Eu odiei com todas as minhas forças os primeiros 80% desse livro.
Narrativamente, ele é um desastre: a prosa é estranha, os parágrafos são confusos e se repetem demais, muitas vezes a história parece não ter rumo nenhum. Eu estava decidido que como uma narrativa isso era porcaria, mas que talvez como um livro de filosofia/análise psicológica ele tivesse seus méritos.
Mas aí cheguei no fim, no diálogo com a Anny, e senti que tudo o que foi construído culminou ali em algo belo e profundo. O final também foi mais satisfatório do que eu esperava.
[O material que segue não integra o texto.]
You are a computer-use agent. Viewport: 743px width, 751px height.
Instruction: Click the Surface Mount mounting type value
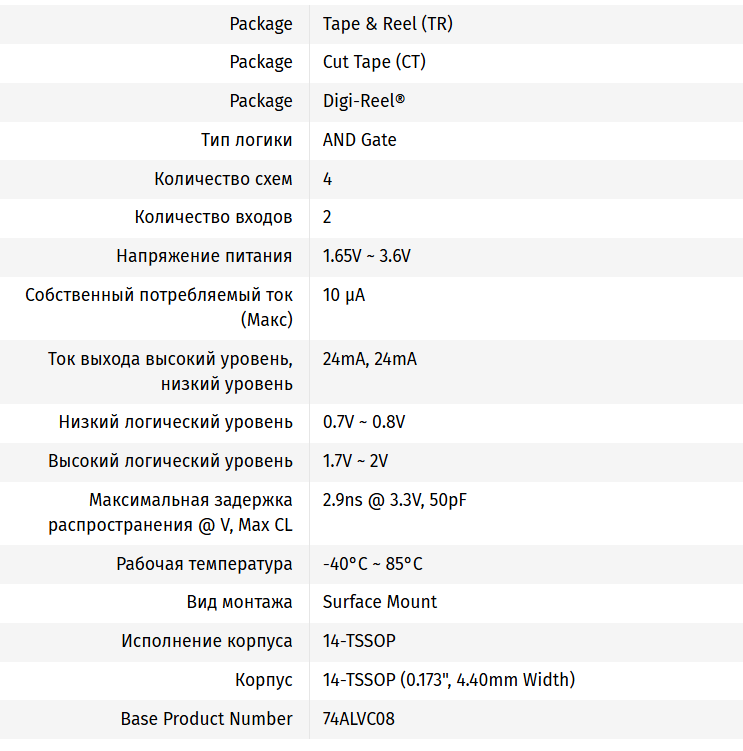(380, 602)
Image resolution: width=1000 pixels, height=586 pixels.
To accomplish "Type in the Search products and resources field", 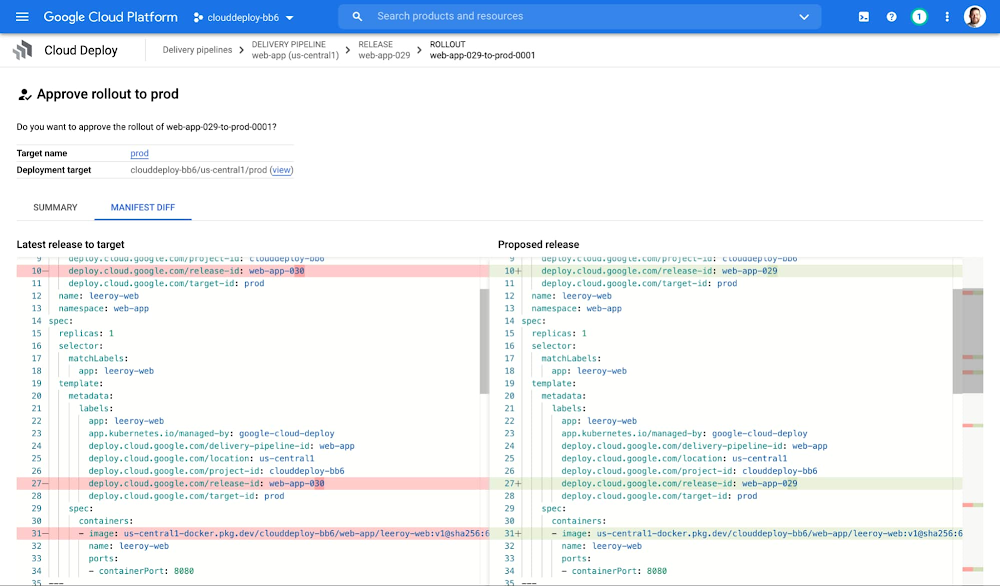I will [x=580, y=17].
Isso não significa que automaticamente ele virou um livro muito bom pra mim: continua sendo um livro muito mal estruturado em vários aspectos, e pertence à classificação de obras "canônicas", que muitas vezes, embora boas, são colocadas num patamar acima do que realmente são por gente pseudointelectual da academia (que aliás é a maioria da academia), e por isso é um livro automaticamente superestimado. Mas enfim, eu diria finalmente que é uma narrativa que brilha e é inteligentíssima nos seus melhores momentos e repetitiva sem necessidade, vazia e pobre em estrutura narrativa nos seus piores.
Como uma obra de filosofia existencialista é culturalmente muito importante e isso é inegável; por outro lado senti que o Roquentin é um self insert pesado do autor - o que diminui a relevância da obra - e na minha opinião literatura de ficção não é o melhor meio pra expor essas ideias de forma completa.